AMTSO (the Anti-Malware Testing Standards Organization) has published its review analysis of the Endpoint Security Test that was published by NSS Labs on September 8, 2009.

The Review Analysis published on March 17, 2010 compared AMTSO’s Fundamental Principles of Testing to the NSS Labs report and found that it doesn’t comply with two of the nine AMTSO Principles:

  • Principle 6 “Testing methodology must be consistent with the testing purpose”
  • Principle 7 “The conclusions of the test must be based on the test results”.

The stated purpose of the test was only to determine the protection of the products tested against socially-engineered malware. It did not consider other layers of protection, so the conclusion in the Executive Summary of the report – “Products that earn a caution rating from NSS Labs should not be short-listed or renewed” – is unprofessional and misleading. As the Review Analysis report states:

“This is clearly a conclusion that you can't make out of the detection for socially-engineered malware only, as the products have other layers of protection that the test did not evaluate.”

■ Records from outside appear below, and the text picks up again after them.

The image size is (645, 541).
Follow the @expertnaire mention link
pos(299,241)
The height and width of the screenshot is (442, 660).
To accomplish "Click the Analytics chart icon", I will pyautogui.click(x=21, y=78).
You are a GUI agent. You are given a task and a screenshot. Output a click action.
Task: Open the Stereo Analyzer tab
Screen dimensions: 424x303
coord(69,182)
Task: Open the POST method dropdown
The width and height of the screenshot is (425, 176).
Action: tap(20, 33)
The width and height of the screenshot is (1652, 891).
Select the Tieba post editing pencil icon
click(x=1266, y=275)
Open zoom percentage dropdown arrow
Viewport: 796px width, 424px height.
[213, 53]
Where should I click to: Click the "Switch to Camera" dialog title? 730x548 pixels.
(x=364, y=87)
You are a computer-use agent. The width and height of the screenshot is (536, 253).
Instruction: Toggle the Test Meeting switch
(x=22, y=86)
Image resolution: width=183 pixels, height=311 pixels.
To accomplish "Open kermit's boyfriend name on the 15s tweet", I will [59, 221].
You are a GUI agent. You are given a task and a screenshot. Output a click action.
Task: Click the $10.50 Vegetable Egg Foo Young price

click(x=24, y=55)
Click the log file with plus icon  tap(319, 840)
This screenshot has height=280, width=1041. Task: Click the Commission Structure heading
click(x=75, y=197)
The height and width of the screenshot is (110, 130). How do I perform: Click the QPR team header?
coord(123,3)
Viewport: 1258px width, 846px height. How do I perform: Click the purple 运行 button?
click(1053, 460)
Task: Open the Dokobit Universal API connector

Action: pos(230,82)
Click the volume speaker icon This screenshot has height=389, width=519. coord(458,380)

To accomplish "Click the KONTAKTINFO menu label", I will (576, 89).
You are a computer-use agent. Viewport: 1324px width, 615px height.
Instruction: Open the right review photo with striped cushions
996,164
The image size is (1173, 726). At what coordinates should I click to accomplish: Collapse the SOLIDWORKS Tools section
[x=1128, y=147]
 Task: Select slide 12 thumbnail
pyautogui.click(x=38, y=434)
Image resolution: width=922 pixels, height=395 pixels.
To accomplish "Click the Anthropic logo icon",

This conclusion was supported and clarified in AMTSO’s answer to a supplementary question:

“Does the interpretation of the results follow logically from the data as presented? – No. As above, the conclusion is too general in its recommendations and condemnations, considering that only a portion of each product's functionality was tested.”

AMTSO does not currently undertake to verify the test samples used in tests that it reviews. Nor has ESET been able to obtain any of the samples used in this test from NSS. We are thus unable to verify exactly what samples were used, let alone their quality, relevance and representativeness in terms of how they were selected. This evasiveness on the tester’s part in itself casts doubts on the test’s openness and transparency according to AMTSO Principle 3. AMTSO’s Review Analysis Committee was not able to agree unanimously on whether the test was compliant with this Principle.

NSS Labs is no longer a member of the Anti-Malware Testing Standards Organization, and so no longer has a representative on the Review Analysis Board.